─── Data in this exercise

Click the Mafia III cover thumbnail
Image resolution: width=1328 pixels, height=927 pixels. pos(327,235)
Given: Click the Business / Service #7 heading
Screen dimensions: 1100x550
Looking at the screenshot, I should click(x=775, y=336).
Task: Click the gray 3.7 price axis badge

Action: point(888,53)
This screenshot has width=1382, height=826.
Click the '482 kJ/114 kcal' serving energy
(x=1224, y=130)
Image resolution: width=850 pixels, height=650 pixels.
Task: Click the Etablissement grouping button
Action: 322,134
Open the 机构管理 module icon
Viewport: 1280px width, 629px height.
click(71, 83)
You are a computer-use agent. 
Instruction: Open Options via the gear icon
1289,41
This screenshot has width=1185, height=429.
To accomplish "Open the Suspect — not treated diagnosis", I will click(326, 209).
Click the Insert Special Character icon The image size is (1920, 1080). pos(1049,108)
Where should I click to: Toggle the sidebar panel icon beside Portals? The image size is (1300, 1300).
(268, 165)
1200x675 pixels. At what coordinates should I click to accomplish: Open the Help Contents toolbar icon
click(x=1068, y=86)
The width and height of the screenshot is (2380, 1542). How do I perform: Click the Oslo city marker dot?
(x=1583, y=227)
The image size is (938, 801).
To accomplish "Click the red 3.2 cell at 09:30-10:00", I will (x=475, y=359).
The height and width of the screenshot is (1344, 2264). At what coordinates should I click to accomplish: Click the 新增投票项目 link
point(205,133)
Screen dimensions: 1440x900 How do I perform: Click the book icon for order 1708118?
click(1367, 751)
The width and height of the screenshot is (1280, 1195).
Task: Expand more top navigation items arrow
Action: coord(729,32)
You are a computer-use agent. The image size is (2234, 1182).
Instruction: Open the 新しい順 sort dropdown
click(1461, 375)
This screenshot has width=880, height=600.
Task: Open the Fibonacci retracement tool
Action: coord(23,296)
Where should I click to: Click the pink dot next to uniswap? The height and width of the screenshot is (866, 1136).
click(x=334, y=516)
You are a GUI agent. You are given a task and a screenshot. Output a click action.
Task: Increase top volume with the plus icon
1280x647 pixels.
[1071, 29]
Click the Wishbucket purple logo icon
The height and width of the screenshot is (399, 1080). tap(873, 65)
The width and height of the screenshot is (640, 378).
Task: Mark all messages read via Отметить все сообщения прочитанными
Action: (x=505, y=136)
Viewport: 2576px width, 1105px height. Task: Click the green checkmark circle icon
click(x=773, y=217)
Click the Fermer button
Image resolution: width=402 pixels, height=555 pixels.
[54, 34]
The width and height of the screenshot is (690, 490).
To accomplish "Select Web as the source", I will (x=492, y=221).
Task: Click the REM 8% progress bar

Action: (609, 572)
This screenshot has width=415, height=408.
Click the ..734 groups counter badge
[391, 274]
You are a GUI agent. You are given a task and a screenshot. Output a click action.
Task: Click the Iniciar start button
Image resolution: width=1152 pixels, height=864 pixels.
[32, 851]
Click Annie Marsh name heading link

──────

Task brief: Reproduce every line of the data above verbatim, with no alterations or omissions.

Output:
Click the Mafia III cover thumbnail
Image resolution: width=1328 pixels, height=927 pixels. pos(327,235)
Given: Click the Business / Service #7 heading
Screen dimensions: 1100x550
Looking at the screenshot, I should click(x=775, y=336).
Task: Click the gray 3.7 price axis badge

Action: point(888,53)
This screenshot has width=1382, height=826.
Click the '482 kJ/114 kcal' serving energy
(x=1224, y=130)
Image resolution: width=850 pixels, height=650 pixels.
Task: Click the Etablissement grouping button
Action: 322,134
Open the 机构管理 module icon
Viewport: 1280px width, 629px height.
click(71, 83)
You are a computer-use agent. 
Instruction: Open Options via the gear icon
1289,41
This screenshot has width=1185, height=429.
To accomplish "Open the Suspect — not treated diagnosis", I will click(326, 209).
Click the Insert Special Character icon The image size is (1920, 1080). pos(1049,108)
Where should I click to: Toggle the sidebar panel icon beside Portals? The image size is (1300, 1300).
(268, 165)
1200x675 pixels. At what coordinates should I click to accomplish: Open the Help Contents toolbar icon
click(x=1068, y=86)
The width and height of the screenshot is (2380, 1542). How do I perform: Click the Oslo city marker dot?
(x=1583, y=227)
The image size is (938, 801).
To accomplish "Click the red 3.2 cell at 09:30-10:00", I will (x=475, y=359).
The height and width of the screenshot is (1344, 2264). At what coordinates should I click to accomplish: Click the 新增投票项目 link
point(205,133)
Screen dimensions: 1440x900 How do I perform: Click the book icon for order 1708118?
click(1367, 751)
The width and height of the screenshot is (1280, 1195).
Task: Expand more top navigation items arrow
Action: coord(729,32)
You are a computer-use agent. The image size is (2234, 1182).
Instruction: Open the 新しい順 sort dropdown
click(1461, 375)
This screenshot has width=880, height=600.
Task: Open the Fibonacci retracement tool
Action: coord(23,296)
Where should I click to: Click the pink dot next to uniswap? The height and width of the screenshot is (866, 1136).
click(x=334, y=516)
You are a GUI agent. You are given a task and a screenshot. Output a click action.
Task: Increase top volume with the plus icon
1280x647 pixels.
[1071, 29]
Click the Wishbucket purple logo icon
The height and width of the screenshot is (399, 1080). tap(873, 65)
The width and height of the screenshot is (640, 378).
Task: Mark all messages read via Отметить все сообщения прочитанными
Action: (x=505, y=136)
Viewport: 2576px width, 1105px height. Task: Click the green checkmark circle icon
click(x=773, y=217)
Click the Fermer button
Image resolution: width=402 pixels, height=555 pixels.
[54, 34]
The width and height of the screenshot is (690, 490).
To accomplish "Select Web as the source", I will (x=492, y=221).
Task: Click the REM 8% progress bar

Action: (609, 572)
This screenshot has width=415, height=408.
Click the ..734 groups counter badge
[391, 274]
You are a GUI agent. You are given a task and a screenshot. Output a click action.
Task: Click the Iniciar start button
Image resolution: width=1152 pixels, height=864 pixels.
[32, 851]
Click Annie Marsh name heading link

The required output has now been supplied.